[Texte fourni]:
Si l’annonce de Free Mobile de ce mardi n’a peut-être pas eu les allures de la « révolution » que beaucoup espéraient, elle n'en a pas moins déclenché un mouvement irréversible (lire : Roaming : la révolution ratée de Free Mobile). Preuve en est la réponse de SFR qui, quelques heures plus tard, enchérissait avec une offre encore plus intéressante ! On peut espérer que Bouygues Telecom, Sosh voire Orange tentent à leur tour de s'aligner dans les prochains jours.
Pour celui qui voyage peu, savoir que les forfaits Free ou RED by SFR offrent du roaming plus ou moins illimité un peu partout en Europe et dans le monde n’est pas spécialement intéressant. Mais pour les autres qui jonglent avec les cartes SIM et les forfaits, ces offres représentent les meilleurs rapports qualité/prix du marché, avec une préférence, une fois n'est pas coutume, pour l'opérateur au carré rouge.
Chez Free, pour 19,99 € par mois (ou 15,99 € si on est abonné Freebox), on conserve évidemment les prestations du forfait habituel, avec en plus : les appels, SMS/MMS illimités, ainsi que 5 Go de données par mois (en 3G) dans 35 pays valide toute l'année : Europe (sauf Suisse), les DOM, Etats-Unis, Afrique du Sud, Australie, Canada, Israël et Nouvelle-Zélande. Cette enveloppe s’ajoute aux 50 Go de 4G en France métropolitaine (ou 20 Go de 3G).
Le forfait Free proposait déjà du roaming à l’étranger, mais on était limité à 3 Go durant 35 jours par pays et sur l’ensemble de l’année, toujours en 3G. Autant dire qu’on fait un bond en avant à ce niveau. Tout le monde aurait préféré que ces 5 Go mensuels puissent être consommés en 4G, et l'annonce de SFR va peut-être pousser le trublion à se mettre au niveau de son concurrent.
Chez RED by SFR, on va encore plus loin avec la formule RED 15 Go 100% Roaming qui, pour 15 € par mois, offre les appels, SMS/MMS illimités et 15 Go de données par mois (en 4G) en Europe (dont la Suisse), États-Unis et Canada. Et là aussi, avec une validité annuelle. Cette formule remplacera le forfait Série RED Europe, qui proposait 5 Go de données uniquement pour l'Europe, à partir du 21 mars et jusqu'au 6 juin.

[Lignes extraites]:
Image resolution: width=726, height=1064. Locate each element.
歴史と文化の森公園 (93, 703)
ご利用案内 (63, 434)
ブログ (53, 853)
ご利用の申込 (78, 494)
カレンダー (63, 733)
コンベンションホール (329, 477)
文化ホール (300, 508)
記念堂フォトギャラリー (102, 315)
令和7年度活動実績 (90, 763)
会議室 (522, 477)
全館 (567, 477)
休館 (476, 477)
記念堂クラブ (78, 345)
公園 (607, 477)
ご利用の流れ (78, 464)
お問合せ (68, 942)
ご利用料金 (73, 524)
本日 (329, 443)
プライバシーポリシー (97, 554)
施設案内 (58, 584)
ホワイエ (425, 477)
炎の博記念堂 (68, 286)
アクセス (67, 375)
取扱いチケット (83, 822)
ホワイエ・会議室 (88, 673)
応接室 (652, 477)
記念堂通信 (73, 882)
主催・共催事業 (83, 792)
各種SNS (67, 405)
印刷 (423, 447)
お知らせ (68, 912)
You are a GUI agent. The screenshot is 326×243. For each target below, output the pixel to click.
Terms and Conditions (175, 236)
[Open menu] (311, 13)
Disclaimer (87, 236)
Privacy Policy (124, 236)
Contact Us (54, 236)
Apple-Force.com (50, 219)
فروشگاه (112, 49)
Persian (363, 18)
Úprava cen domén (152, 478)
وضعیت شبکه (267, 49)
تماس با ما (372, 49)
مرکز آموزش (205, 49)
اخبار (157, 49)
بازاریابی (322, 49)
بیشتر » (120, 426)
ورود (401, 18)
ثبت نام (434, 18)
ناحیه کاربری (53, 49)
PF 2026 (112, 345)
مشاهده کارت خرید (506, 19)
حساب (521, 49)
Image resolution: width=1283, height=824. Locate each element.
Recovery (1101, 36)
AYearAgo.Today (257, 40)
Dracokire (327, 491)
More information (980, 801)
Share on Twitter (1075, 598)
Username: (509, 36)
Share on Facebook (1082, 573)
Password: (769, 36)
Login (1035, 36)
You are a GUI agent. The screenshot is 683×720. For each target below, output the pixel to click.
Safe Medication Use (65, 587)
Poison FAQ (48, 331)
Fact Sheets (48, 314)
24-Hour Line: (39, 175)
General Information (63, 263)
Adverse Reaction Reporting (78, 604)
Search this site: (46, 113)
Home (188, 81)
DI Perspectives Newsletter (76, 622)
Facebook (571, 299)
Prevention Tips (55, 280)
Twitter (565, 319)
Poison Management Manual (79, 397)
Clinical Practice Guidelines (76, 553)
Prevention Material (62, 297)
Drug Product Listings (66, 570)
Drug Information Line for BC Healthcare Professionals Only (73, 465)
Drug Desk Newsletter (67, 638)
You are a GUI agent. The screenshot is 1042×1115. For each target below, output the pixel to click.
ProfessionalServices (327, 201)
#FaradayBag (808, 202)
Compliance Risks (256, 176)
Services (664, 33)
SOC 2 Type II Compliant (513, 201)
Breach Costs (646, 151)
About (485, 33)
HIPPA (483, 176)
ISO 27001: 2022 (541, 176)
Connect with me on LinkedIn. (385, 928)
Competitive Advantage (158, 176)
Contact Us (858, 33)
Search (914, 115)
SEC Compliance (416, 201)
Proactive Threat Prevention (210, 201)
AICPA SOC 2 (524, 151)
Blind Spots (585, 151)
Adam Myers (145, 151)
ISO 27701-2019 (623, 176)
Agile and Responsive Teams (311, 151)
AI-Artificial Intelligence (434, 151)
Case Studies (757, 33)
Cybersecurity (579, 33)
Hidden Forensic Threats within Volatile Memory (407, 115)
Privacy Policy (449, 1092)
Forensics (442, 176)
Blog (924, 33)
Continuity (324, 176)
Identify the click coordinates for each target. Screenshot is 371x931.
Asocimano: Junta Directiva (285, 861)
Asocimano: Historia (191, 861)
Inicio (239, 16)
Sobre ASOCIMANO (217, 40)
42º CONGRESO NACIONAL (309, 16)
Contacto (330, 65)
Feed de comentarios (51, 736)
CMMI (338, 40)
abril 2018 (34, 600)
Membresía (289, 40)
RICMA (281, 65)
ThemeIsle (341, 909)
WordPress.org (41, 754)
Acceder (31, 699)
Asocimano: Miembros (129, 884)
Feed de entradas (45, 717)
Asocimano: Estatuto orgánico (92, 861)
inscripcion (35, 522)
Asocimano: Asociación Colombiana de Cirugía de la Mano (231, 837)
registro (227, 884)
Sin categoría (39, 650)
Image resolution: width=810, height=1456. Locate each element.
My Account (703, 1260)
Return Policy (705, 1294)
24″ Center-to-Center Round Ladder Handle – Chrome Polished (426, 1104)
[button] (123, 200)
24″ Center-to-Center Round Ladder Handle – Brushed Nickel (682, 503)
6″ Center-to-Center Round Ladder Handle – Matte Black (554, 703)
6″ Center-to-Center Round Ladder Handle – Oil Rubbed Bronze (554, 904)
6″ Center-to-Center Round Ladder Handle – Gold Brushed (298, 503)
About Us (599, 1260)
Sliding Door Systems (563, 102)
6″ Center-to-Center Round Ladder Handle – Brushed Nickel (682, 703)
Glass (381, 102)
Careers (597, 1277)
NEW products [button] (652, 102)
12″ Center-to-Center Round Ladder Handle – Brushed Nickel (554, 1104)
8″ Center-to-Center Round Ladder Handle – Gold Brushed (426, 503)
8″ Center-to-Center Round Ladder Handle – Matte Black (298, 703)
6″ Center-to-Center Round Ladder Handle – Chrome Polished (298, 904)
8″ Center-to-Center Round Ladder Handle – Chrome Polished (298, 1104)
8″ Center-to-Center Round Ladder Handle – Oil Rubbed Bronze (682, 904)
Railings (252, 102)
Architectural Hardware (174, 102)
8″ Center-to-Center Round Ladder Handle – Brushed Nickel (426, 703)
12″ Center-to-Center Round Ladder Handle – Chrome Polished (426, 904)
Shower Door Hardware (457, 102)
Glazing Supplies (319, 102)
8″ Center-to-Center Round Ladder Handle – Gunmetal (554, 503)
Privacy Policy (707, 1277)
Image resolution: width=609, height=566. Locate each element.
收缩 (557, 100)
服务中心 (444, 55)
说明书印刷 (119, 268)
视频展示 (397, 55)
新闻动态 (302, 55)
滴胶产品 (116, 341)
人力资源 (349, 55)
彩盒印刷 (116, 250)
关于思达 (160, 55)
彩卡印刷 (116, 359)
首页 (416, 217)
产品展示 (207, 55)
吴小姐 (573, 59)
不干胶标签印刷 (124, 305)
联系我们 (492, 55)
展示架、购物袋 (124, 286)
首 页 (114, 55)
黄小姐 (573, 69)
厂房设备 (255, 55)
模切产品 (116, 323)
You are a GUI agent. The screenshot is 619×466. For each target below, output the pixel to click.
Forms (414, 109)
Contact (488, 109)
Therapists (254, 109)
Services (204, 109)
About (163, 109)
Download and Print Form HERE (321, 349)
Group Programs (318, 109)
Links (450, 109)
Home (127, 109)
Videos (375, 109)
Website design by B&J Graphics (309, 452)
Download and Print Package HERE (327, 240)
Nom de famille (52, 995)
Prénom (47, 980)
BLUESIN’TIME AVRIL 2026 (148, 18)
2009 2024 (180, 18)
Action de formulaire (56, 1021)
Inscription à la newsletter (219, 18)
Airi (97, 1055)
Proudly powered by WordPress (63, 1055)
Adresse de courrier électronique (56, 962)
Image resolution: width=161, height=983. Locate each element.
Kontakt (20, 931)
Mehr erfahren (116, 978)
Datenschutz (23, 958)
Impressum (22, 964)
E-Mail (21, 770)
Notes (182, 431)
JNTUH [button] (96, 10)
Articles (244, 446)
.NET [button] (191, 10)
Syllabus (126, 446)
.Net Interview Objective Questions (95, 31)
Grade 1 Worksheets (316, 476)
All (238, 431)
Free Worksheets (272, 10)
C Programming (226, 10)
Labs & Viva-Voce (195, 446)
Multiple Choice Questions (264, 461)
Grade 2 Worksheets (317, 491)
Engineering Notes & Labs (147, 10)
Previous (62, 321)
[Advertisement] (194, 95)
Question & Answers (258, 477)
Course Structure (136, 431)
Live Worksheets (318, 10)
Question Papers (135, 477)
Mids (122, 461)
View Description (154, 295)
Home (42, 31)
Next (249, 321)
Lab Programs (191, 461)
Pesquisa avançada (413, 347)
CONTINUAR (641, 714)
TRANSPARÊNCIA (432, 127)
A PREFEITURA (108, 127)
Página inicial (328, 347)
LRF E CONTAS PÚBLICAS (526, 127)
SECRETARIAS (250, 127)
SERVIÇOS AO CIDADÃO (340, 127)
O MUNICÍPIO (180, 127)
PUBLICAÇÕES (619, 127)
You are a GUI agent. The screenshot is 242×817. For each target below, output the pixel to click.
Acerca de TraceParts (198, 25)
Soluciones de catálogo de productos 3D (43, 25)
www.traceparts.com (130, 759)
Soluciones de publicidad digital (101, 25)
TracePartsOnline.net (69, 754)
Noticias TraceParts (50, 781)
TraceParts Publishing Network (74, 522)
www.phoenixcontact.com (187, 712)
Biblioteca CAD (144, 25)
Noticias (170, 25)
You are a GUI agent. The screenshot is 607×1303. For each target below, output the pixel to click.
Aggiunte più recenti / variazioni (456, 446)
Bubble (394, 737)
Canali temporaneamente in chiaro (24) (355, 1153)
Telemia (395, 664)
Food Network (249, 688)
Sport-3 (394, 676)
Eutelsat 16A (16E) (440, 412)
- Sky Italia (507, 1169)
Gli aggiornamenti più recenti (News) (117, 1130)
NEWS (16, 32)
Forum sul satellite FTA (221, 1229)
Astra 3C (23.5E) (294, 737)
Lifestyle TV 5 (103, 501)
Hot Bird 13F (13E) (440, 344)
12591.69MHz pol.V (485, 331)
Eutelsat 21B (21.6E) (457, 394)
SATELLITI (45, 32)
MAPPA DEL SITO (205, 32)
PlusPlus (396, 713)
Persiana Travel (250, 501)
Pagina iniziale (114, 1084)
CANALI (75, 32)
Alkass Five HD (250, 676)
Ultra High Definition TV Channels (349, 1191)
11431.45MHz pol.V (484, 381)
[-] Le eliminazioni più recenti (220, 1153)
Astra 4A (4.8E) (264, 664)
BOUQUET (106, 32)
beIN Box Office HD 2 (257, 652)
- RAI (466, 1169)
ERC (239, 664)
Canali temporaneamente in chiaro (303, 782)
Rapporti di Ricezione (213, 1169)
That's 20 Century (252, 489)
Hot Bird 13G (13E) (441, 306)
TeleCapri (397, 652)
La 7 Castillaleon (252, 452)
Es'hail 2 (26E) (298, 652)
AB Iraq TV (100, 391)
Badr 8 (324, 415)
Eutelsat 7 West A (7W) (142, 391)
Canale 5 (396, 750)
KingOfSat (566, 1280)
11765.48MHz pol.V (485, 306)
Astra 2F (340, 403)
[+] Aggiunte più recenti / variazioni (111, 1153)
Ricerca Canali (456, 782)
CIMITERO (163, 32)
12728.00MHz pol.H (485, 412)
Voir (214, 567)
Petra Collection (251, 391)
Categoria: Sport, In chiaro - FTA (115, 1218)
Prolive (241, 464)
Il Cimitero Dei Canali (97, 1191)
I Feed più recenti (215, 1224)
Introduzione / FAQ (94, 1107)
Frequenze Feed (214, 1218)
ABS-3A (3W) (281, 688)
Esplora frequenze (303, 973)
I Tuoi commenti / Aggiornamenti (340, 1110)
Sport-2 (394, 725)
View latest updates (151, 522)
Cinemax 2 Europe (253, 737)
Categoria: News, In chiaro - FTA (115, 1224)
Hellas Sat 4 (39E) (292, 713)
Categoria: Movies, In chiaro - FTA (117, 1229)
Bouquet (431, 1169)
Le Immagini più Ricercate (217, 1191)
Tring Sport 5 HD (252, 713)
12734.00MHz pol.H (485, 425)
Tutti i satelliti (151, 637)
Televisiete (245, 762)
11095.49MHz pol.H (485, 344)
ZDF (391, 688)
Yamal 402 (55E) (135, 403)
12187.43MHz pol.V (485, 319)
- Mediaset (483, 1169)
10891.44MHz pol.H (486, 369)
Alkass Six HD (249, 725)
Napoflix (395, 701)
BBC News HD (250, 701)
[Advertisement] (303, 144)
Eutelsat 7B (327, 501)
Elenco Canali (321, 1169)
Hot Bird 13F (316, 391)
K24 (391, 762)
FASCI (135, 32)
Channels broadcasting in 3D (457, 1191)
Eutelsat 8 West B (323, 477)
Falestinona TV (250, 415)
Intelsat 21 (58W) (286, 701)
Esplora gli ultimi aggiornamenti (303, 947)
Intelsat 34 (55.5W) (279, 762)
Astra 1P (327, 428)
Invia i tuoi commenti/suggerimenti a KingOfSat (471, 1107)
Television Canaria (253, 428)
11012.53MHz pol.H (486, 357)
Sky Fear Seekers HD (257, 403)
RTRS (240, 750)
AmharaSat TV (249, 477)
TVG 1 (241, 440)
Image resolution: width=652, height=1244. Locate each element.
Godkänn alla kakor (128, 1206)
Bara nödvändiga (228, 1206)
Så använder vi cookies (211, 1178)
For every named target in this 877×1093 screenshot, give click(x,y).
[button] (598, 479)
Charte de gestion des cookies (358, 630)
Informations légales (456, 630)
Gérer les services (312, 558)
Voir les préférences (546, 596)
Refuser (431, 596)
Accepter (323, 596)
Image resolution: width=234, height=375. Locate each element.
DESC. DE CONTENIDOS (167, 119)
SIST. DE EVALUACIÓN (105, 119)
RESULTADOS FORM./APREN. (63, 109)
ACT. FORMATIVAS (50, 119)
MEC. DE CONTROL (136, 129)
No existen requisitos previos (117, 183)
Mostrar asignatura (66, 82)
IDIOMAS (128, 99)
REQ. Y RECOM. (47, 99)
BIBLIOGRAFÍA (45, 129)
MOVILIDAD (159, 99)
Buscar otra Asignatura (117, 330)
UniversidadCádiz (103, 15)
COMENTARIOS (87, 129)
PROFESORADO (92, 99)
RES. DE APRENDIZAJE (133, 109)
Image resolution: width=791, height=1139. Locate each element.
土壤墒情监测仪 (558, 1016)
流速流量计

[Exercices proposés]:
A: Pouvez-vous réécrire sous forme de liste le paragraphe du texte sur le roaming qui commence par « Chez Free, pour 19,99 € », en conservant ses faits principaux ?
B: Pourriez-vous transcrire à l'identique le passage du texte sur le roaming qui s'ouvre sur les mots contenant « Chez Free, pour » et se clôt sur « de son concurrent. » ?

[Corrigé des exercices]:
A:
- Prix : 19,99 € par mois, ou 15,99 € pour les abonnés Freebox.
- Les prestations du forfait habituel sont conservées.
- En plus : appels et SMS/MMS illimités, 5 Go de données par mois (en 3G) dans 35 pays, valables toute l'année.
- Pays concernés : Europe (sauf Suisse), DOM, États-Unis, Afrique du Sud, Australie, Canada, Israël et Nouvelle-Zélande.
- Cette enveloppe s'ajoute aux 50 Go de 4G en France métropolitaine (ou 20 Go de 3G).

B:
Chez Free, pour 19,99 € par mois (ou 15,99 € si on est abonné Freebox), on conserve évidemment les prestations du forfait habituel, avec en plus : les appels, SMS/MMS illimités, ainsi que 5 Go de données par mois (en 3G) dans 35 pays valide toute l'année : Europe (sauf Suisse), les DOM, Etats-Unis, Afrique du Sud, Australie, Canada, Israël et Nouvelle-Zélande. Cette enveloppe s’ajoute aux 50 Go de 4G en France métropolitaine (ou 20 Go de 3G).
Le forfait Free proposait déjà du roaming à l’étranger, mais on était limité à 3 Go durant 35 jours par pays et sur l’ensemble de l’année, toujours en 3G. Autant dire qu’on fait un bond en avant à ce niveau. Tout le monde aurait préféré que ces 5 Go mensuels puissent être consommés en 4G, et l'annonce de SFR va peut-être pousser le trublion à se mettre au niveau de son concurrent.